A Chink in the Armor of the Massachusetts Independent Contractor Law

Massachusetts has one of the most employee-friendly independent contractor laws in the country, creating a heavy presumption of employee status. For a refresher on the law and whether a worker should be classified as an employee or an independent contractor, you should refer to Johanna Matloff’s and Adam Santeusanio’s detailed discussion of the Massachusetts Independent Contractor Law, G.L. c. 149, § 148B. In brief, a worker is presumed to be an employee unless the employer is able to prove each of the following.

  1. The worker is free from the employer’s control;
  2. The worker performs services outside the usual course of the employer’s business; and
  3. The worker customarily engages in an independently established trade, occupation, profession, or business.

Thanks to the First Circuit, this heavy burden just got a little lighter for some employers. In Schwann v. Fedex Ground Package System, Inc., the First Circuit recently held that the Federal Aviation Administration Authorization Act (the “FAAAA”) preempts the “usual course of business” prong of the three-prong test. The First Circuit did not, however, go so far as to hold that the entire law was preempted, recognizing that two-thirds of a loaf is better than no loaf at all.

The Background

Fedex, a federally licensed motor carrier providing nationwide package pick-up, transportation, and delivery services, does not customarily perform so-called “first- and last-mile” pick-up and delivery services directly to its customers. Instead, it contracts with individuals to perform these services. It treats these individuals as independent contractors and uses an operating agreement to govern its relationship with them. Under these operating agreements, each individual obtained an exclusive interest in customer accounts located in a designated area in return for assuming the responsibility of providing daily pick-up and delivery services for FedEx in that area.

The Plaintiffs in Schwann were several of these individuals. They claimed that FedEx should have treated and paid them as employees, rather than as independent contractors, because FedEx could not satisfy its burden under Section 148B.

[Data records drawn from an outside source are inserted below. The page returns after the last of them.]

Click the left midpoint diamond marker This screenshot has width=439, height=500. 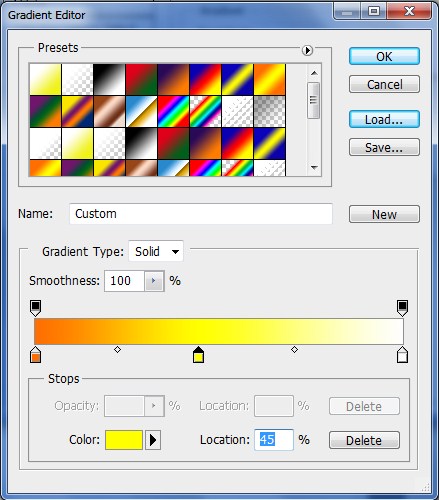tap(117, 350)
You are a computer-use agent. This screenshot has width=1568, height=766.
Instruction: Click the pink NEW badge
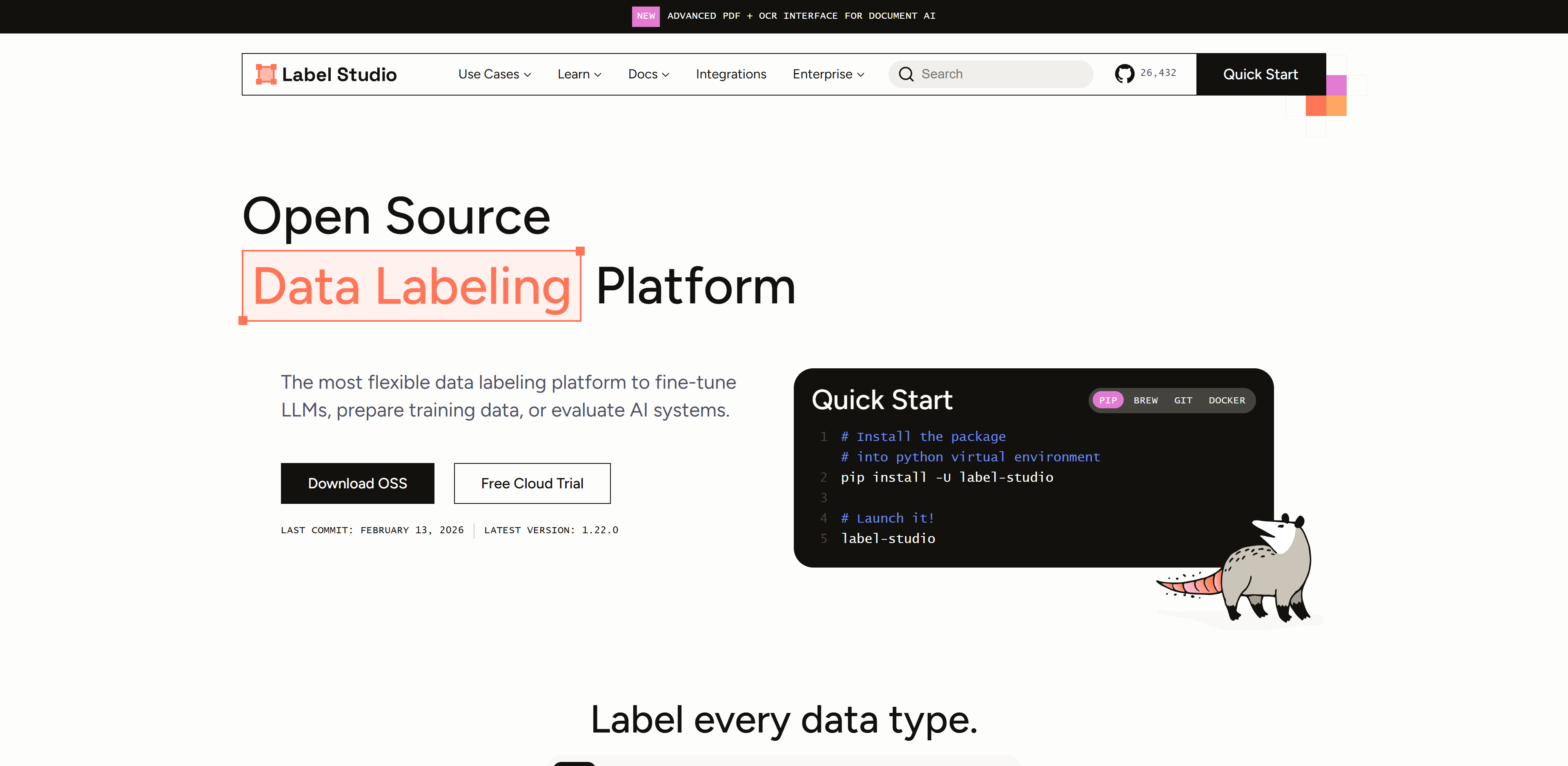pyautogui.click(x=645, y=16)
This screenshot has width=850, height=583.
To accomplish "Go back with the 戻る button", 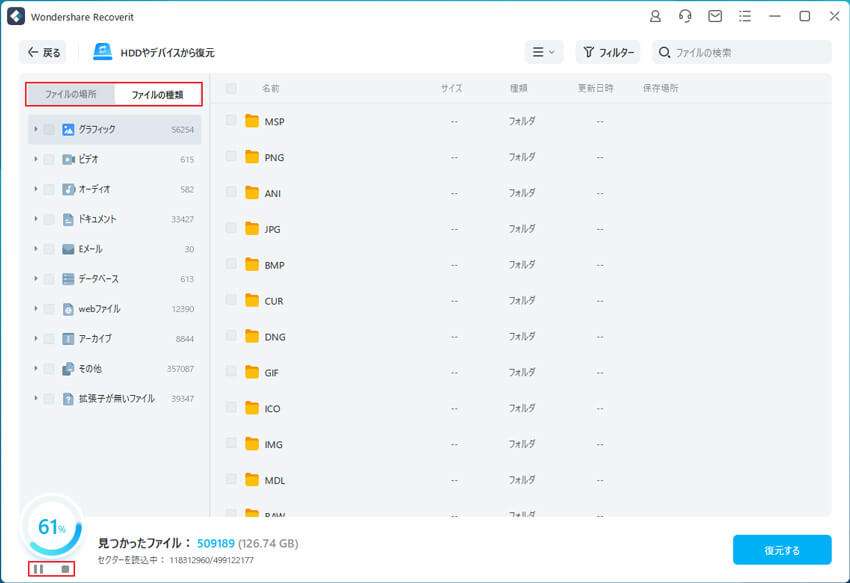I will (x=43, y=52).
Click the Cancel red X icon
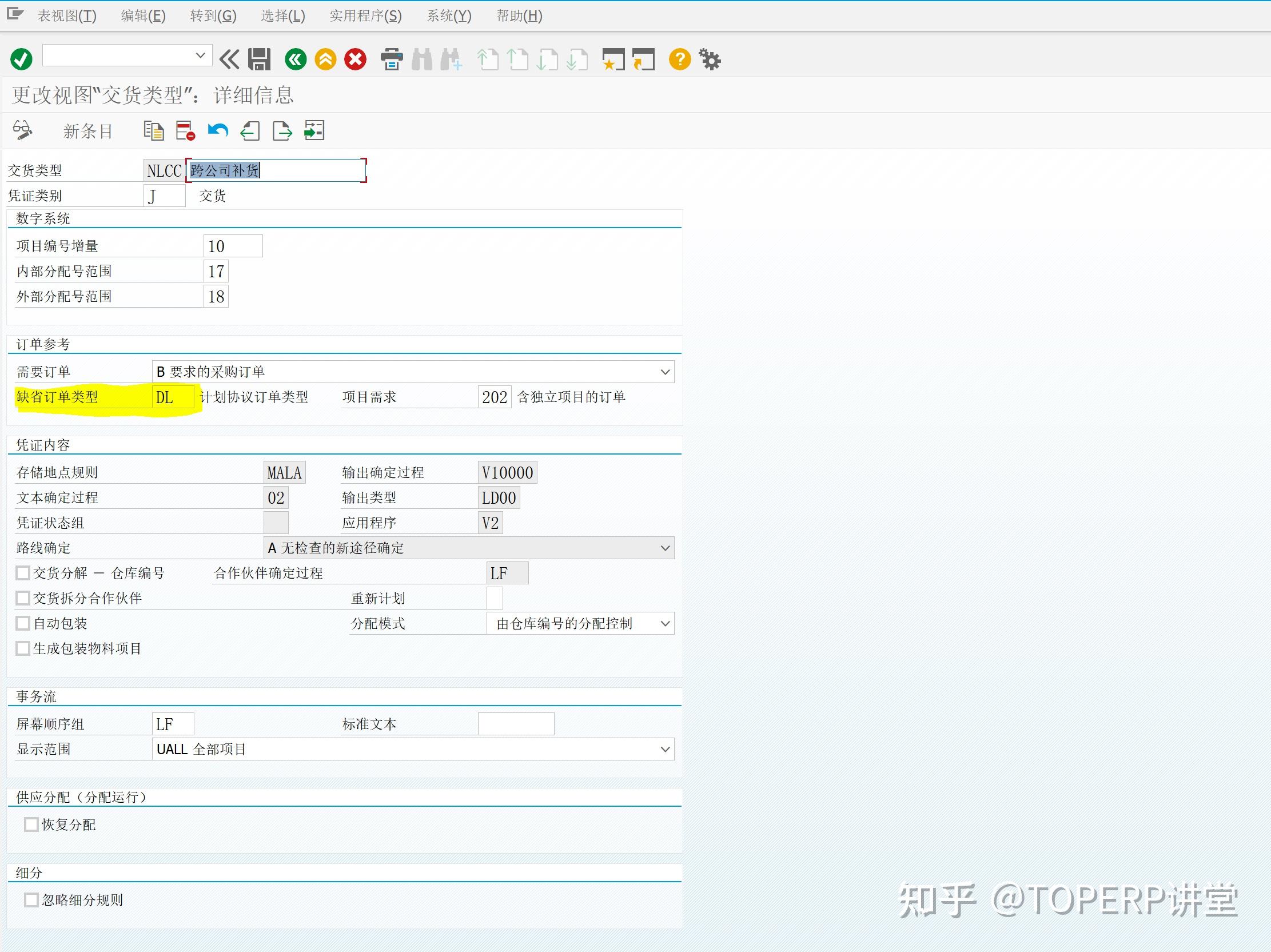Screen dimensions: 1271x952 tap(354, 58)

Unsurprisingly, FedEx disagreed. In addition to challenging the alleged misclassification on substantive grounds, FedEx argued that the FAAAA preempted Section 148B. The FAAAA prohibits states from enacting or enforcing laws that relate to the price, route, or service of any motor carrier with respect to the transportation of property. According to FedEx, Section 148B imposed a significant impact on its rates, routes, and services. Therefore, enforcement of the law would prevent FedEx from carrying out its business decision to use independent contractors for “first- and last-mile” pick-up and delivery services in violation of the FAAAA. It claimed that requiring FedEx to use statutory employees to perform these deliveries would undermine its business model and directly impact prices and services.

While the trial court initially agreed with the Plaintiffs, it vacated its decision after the First Circuit decided Massachusetts Delivery Association v. Coakley, 769 F.3d 11 (1st Cir. 2014) (“MDA”). In MDA, the First Circuit held that another trial court had applied an unduly narrow interpretation of the FAAAA’s preemption provision. After supplemental briefing on whether the FAAAA preempted Section 148, the trial court issued a second decision, this time agreeing with FedEx. The trial court concluded that the FAAAA preempted Section 148 in its entirety, because the second prong could not be separated from the first and the third. The Plaintiffs appealed.

The First Circuit’s Decision

In MDA, the First Circuit held that because Section 148 governed the classification of couriers for delivery services, the law clearly concerned a motor carrier’s “transportation of property” and “potentially impacts the services the delivery company provides, the prices charged for the delivery of property, and the routes taken during this delivery,” but it stopped short of deciding whether the FAAAA preempted Section 148. In Schwann, the First Circuit picked up where it left off and held that the FAAAA preempted the “usual course of business” prong.

In doing so, the Court highlighted how unusual the “usual course of business” prong in the Massachusetts law is when compared to federal and the majority of other state laws. In Massachusetts, any person who performs a service within the usual course of a company’s business automatically is rendered an employee. By contrast, the Fair Labor Standards Act and the majority of state laws look at the “usual course of business” as merely one among many factors to consider. In other words, the Plaintiffs could be found employees under Massachusetts law but independent contractors under federal law and the law of the majority of states. The First Circuit concluded that preempting the prong was necessary to avoid a patchwork of state laws.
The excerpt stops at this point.